**What you are asked to do**
List each line of the material below that contains the word "every", matching case exactly.

Data pulled from a collection:
'''

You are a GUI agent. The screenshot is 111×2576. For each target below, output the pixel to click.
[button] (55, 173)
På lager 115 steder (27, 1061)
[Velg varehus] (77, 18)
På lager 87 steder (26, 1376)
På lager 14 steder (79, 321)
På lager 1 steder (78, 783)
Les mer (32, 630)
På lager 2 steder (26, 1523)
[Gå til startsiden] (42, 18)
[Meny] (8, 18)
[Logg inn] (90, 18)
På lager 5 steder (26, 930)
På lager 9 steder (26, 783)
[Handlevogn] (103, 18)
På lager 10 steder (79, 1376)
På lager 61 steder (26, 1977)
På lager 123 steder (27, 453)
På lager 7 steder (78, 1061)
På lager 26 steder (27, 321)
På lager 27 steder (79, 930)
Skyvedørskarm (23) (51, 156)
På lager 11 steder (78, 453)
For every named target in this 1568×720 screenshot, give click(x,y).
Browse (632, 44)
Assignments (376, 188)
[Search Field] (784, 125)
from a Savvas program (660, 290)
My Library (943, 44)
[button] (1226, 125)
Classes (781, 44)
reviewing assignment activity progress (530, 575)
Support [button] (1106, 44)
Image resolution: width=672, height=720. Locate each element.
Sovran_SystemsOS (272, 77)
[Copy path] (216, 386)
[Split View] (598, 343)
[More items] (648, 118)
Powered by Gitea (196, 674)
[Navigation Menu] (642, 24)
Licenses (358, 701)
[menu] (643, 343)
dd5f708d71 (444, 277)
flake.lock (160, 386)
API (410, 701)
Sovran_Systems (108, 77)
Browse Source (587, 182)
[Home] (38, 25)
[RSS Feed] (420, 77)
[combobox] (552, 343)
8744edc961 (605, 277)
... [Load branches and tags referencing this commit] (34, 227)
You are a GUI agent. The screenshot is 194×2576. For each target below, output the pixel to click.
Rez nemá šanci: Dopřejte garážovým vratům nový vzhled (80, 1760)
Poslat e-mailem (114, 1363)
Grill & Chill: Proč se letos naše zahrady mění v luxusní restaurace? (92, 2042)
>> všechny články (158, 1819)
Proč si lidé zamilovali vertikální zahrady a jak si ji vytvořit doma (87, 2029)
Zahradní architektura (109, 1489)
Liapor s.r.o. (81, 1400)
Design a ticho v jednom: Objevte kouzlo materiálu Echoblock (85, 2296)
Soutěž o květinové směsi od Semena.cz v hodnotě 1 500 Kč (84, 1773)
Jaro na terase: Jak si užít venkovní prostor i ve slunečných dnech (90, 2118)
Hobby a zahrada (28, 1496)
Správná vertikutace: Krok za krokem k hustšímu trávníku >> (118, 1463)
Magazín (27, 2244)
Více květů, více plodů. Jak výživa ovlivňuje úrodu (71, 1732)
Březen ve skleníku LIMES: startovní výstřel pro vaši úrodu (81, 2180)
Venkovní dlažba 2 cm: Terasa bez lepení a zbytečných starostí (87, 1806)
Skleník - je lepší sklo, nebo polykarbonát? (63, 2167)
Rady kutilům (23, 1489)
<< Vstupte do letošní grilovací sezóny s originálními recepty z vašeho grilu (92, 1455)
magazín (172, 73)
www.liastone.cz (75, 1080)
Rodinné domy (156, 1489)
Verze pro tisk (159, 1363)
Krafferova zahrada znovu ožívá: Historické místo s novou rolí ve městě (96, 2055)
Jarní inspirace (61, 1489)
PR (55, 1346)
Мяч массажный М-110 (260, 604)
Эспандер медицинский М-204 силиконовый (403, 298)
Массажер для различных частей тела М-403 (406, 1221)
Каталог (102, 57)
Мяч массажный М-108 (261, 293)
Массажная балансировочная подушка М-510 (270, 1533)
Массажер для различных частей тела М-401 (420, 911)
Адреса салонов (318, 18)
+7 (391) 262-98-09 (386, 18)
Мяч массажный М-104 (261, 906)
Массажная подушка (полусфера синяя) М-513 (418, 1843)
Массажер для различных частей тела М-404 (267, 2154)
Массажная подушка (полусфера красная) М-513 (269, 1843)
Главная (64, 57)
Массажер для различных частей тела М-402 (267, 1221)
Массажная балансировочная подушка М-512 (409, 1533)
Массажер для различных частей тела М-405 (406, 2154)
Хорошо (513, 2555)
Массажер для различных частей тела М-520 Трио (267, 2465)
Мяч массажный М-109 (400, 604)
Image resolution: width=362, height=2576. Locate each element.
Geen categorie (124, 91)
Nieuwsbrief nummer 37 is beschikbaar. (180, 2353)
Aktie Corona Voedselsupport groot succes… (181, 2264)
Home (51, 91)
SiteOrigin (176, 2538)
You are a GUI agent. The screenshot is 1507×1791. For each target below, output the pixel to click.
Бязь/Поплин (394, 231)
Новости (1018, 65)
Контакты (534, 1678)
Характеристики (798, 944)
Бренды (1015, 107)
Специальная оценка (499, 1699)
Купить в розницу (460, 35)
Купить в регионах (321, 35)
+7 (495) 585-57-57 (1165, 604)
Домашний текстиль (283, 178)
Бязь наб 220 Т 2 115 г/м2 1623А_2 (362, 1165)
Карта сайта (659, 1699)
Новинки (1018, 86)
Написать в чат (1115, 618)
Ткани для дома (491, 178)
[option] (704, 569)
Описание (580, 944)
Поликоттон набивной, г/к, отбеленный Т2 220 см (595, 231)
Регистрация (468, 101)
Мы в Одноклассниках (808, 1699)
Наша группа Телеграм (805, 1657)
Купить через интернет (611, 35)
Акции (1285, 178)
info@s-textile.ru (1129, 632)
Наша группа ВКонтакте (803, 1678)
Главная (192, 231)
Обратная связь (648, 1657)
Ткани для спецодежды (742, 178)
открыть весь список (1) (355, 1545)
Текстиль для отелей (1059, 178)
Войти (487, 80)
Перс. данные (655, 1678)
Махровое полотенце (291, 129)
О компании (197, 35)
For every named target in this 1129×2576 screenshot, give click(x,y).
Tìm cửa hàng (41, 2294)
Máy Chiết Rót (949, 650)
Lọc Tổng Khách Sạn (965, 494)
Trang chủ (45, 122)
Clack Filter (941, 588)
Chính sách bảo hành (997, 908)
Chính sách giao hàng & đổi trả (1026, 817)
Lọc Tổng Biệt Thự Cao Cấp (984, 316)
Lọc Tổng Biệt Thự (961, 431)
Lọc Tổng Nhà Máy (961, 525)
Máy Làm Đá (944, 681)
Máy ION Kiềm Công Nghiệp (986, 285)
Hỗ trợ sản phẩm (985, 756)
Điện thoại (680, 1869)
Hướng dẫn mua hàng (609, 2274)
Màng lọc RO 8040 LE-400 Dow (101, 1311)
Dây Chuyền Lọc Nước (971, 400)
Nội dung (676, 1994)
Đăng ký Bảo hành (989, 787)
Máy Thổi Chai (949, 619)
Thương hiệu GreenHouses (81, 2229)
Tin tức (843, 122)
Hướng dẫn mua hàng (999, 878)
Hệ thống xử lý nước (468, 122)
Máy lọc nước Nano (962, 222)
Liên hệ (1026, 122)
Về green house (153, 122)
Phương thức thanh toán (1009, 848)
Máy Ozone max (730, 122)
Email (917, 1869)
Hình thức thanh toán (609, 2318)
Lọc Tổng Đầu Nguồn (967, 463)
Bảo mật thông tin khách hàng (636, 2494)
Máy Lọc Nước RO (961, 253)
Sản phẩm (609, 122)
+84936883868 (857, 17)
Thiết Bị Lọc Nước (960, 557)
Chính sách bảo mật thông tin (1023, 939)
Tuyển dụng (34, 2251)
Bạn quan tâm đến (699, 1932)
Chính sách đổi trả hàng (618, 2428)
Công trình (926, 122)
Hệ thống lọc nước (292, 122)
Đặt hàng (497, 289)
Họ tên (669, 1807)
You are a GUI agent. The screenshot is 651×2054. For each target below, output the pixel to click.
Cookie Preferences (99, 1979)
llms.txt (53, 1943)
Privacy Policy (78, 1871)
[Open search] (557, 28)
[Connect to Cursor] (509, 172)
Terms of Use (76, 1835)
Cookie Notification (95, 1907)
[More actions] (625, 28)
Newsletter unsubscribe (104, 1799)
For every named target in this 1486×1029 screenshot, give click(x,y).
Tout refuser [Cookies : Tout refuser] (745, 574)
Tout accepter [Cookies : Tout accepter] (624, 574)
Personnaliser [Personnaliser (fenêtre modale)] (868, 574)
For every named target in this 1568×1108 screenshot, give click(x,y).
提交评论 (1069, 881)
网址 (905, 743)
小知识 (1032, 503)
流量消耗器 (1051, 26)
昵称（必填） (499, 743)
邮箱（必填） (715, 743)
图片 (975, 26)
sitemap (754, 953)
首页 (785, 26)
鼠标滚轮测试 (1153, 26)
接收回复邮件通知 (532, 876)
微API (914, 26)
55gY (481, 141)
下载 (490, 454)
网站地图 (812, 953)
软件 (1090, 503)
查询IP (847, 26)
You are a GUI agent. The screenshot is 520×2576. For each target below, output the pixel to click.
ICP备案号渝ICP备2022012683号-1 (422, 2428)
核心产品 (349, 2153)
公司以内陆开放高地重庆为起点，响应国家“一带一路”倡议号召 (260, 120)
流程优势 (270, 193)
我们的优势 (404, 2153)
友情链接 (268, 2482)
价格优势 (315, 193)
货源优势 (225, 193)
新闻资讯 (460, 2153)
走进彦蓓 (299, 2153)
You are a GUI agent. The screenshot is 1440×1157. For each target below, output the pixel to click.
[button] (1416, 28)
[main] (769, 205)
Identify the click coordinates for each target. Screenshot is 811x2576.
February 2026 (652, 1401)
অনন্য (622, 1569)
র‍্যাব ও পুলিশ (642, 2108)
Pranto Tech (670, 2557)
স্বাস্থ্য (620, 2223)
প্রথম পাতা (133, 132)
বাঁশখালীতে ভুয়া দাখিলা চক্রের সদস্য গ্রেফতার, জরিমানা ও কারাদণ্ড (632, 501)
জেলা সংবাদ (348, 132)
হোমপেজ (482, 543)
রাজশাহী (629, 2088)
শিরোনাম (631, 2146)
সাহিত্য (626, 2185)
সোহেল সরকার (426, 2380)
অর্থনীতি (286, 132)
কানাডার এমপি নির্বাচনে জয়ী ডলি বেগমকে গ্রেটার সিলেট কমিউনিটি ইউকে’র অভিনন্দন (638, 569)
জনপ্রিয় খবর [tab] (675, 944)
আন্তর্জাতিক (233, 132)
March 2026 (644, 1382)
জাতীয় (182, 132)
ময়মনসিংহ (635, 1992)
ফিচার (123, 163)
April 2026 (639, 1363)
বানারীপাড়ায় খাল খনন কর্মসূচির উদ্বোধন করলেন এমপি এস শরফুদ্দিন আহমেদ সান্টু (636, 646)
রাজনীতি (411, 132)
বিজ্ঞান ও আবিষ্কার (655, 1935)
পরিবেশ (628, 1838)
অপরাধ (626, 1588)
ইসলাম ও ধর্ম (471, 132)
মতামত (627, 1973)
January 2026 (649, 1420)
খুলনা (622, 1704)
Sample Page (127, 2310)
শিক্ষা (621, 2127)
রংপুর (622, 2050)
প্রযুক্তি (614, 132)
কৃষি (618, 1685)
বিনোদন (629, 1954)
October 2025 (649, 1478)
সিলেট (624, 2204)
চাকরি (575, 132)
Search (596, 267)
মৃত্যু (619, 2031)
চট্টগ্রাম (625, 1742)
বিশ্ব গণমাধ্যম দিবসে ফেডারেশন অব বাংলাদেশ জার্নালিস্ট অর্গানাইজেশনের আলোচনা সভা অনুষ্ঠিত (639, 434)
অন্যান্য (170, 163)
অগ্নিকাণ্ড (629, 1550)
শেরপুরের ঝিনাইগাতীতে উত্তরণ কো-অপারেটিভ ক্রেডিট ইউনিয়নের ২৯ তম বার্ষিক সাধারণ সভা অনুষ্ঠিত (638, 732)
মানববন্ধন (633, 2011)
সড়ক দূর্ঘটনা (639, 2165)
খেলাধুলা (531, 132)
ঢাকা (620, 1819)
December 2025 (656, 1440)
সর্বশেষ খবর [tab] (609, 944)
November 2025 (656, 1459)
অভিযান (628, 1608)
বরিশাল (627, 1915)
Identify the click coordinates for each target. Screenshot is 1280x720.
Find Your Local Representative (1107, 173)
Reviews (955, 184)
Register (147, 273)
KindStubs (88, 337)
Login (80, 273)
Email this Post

'''

**Final answer**
For every named target in this 1568×720 screenshot, give click(x,y).
For every named target in this 1129×2576 screenshot, give click(x,y).
For every named target in this 1486×1029 screenshot, give click(x,y).
For every named target in this 1568×1108 screenshot, give click(x,y).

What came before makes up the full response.